## ACTION ITEM:
Return all lines from the listing below in which the string "headset" occurs.

-- -- --

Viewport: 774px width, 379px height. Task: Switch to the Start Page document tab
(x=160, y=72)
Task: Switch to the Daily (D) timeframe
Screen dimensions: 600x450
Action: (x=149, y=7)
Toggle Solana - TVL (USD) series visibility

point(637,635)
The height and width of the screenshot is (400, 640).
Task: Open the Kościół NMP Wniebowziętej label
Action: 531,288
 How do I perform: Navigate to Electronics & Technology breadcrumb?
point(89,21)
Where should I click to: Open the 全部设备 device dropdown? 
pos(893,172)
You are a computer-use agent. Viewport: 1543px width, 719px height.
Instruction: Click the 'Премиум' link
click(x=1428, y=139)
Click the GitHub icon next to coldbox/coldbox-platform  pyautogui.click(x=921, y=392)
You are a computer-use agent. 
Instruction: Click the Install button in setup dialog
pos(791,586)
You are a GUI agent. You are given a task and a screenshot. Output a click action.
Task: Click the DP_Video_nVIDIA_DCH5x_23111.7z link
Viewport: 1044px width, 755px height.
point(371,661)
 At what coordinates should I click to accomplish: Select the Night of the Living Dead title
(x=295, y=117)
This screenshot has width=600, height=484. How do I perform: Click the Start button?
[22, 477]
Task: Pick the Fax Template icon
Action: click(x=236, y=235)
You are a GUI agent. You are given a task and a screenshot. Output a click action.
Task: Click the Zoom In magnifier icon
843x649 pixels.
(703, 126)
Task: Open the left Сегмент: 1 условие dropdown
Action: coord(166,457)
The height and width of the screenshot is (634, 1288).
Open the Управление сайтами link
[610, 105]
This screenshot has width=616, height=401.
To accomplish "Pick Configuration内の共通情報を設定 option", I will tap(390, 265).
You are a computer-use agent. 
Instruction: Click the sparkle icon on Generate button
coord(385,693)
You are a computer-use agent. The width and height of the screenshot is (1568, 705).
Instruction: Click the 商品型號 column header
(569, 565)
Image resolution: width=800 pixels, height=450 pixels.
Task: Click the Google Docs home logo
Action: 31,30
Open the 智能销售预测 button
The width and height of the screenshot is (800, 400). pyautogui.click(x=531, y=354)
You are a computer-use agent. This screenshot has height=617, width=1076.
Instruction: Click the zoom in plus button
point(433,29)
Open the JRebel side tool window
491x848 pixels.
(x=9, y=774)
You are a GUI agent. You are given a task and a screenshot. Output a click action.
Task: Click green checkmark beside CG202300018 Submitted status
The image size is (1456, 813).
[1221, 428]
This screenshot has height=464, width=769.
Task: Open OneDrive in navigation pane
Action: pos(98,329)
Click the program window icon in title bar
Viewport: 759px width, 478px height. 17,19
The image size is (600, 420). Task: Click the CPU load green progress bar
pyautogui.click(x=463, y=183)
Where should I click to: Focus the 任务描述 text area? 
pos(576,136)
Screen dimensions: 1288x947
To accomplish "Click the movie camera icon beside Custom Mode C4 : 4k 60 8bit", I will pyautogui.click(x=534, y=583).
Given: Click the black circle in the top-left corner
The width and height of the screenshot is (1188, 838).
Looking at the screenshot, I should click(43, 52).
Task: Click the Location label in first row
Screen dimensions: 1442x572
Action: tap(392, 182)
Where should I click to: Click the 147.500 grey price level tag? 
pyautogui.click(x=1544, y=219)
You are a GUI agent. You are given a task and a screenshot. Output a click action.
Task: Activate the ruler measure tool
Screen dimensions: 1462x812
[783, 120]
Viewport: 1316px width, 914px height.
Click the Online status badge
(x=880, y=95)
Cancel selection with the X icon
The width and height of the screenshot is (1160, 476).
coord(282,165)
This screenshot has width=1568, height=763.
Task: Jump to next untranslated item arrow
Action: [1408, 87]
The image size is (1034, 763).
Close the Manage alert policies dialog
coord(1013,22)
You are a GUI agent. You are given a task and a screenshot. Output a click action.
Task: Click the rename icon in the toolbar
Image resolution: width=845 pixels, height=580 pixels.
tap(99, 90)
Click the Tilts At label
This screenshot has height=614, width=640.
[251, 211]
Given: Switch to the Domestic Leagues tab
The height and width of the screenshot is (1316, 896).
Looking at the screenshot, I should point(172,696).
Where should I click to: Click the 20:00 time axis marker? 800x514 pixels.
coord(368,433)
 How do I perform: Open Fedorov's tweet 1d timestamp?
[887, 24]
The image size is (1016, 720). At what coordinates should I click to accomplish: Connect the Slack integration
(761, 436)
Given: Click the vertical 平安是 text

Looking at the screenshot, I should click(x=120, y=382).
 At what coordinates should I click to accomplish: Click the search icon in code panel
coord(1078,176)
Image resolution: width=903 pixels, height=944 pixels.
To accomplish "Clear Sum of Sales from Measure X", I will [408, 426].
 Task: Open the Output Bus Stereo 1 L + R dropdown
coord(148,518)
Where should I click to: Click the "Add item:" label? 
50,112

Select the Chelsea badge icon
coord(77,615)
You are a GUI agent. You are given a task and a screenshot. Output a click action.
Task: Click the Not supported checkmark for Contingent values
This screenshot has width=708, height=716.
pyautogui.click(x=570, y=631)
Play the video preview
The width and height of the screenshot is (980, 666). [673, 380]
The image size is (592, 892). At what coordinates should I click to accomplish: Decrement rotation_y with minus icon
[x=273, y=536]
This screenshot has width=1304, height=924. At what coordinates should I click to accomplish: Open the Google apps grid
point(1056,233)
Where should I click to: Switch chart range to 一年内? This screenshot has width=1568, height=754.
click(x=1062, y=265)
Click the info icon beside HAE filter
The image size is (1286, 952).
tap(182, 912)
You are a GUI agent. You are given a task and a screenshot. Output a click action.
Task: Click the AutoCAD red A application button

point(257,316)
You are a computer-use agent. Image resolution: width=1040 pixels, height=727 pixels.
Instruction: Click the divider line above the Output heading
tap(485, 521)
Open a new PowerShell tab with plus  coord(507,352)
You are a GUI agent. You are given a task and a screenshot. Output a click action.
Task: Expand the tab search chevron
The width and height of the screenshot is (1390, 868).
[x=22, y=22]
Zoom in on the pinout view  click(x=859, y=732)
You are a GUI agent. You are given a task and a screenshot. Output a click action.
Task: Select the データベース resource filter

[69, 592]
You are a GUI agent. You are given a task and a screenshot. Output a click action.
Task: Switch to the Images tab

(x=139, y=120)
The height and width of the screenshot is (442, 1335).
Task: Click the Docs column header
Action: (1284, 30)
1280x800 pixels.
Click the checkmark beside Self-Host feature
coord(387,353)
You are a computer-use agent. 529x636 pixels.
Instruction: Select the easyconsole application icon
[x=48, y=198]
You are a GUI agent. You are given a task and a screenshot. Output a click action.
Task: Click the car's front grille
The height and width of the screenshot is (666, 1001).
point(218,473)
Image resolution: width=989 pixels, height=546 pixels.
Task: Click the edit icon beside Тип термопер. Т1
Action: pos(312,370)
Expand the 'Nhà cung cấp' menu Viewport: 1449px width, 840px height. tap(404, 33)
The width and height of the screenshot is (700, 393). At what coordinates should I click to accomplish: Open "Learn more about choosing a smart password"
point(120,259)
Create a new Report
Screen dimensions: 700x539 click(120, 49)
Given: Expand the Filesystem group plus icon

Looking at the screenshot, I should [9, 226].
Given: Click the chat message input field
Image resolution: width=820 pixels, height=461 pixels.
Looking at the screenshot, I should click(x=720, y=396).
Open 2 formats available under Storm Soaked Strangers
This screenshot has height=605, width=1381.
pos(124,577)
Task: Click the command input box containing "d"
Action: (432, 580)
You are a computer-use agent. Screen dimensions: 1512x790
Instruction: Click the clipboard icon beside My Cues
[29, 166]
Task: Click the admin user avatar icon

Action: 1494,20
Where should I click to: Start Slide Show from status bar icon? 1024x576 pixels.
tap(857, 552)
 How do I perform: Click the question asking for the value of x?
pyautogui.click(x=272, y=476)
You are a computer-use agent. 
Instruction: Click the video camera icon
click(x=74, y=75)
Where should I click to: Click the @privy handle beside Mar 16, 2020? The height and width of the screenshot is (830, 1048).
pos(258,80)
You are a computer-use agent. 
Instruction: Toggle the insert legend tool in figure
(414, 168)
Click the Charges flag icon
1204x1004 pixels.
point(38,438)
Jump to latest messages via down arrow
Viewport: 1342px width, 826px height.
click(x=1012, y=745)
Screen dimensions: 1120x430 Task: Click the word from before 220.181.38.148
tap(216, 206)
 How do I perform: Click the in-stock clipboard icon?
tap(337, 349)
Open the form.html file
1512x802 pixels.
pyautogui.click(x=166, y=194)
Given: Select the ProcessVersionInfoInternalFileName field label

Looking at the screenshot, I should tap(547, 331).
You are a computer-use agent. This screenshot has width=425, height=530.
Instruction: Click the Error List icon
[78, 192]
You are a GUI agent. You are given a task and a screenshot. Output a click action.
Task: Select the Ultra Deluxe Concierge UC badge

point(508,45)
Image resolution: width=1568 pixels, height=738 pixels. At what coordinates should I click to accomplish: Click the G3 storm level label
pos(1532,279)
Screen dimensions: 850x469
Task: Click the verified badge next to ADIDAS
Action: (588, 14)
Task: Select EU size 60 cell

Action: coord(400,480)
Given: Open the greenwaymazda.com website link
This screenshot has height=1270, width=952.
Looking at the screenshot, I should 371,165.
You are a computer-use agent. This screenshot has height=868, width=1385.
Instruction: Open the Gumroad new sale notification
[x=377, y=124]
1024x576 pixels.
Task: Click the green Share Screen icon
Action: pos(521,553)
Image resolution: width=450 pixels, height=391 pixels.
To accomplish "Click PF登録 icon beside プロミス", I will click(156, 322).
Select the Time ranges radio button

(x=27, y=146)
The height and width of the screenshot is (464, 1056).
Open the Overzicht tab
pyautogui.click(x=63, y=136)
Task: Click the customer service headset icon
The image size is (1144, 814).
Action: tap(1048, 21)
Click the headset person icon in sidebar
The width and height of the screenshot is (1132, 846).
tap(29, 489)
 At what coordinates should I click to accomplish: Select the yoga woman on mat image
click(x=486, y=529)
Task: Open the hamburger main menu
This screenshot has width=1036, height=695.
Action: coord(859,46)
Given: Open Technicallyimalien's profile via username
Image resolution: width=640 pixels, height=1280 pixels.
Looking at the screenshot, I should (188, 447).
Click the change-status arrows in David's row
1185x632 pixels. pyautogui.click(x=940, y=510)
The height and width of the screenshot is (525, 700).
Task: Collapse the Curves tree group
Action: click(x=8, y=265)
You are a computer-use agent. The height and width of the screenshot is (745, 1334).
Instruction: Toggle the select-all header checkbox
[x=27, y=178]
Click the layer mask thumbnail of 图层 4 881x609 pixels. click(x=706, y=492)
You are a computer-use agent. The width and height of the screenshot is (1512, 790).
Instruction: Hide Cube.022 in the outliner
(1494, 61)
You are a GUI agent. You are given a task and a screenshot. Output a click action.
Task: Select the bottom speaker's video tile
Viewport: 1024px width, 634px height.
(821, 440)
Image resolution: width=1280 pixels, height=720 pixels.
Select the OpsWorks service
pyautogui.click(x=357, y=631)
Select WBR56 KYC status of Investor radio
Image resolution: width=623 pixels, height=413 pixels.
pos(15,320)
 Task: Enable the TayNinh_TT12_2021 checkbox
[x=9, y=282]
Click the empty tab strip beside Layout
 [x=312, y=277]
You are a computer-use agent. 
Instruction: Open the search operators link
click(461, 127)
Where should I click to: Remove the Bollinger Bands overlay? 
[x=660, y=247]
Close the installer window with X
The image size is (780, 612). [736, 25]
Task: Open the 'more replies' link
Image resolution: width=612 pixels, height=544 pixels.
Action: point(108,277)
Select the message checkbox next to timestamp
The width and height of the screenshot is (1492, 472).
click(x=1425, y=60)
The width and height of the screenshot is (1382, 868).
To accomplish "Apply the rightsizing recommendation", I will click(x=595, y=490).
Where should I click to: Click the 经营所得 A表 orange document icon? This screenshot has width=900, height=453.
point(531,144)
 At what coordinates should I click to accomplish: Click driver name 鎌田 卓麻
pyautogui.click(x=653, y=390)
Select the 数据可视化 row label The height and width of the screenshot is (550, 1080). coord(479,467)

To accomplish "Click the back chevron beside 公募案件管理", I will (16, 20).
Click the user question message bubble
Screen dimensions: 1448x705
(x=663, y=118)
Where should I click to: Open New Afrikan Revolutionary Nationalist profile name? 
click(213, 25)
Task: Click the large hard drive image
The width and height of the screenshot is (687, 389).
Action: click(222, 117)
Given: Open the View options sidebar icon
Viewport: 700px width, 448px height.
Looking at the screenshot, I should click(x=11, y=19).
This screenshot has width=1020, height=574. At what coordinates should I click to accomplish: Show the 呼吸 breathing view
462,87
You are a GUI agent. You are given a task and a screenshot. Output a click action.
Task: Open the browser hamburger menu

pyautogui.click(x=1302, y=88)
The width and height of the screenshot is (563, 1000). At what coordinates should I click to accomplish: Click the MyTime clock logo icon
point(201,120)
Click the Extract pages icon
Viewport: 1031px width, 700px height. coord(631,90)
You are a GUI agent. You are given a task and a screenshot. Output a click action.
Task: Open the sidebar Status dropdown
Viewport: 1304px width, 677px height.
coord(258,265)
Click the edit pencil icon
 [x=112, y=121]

-- -- --

## RESULT OF THIS TASK:
Task: Click the customer service headset icon
Click the headset person icon in sidebar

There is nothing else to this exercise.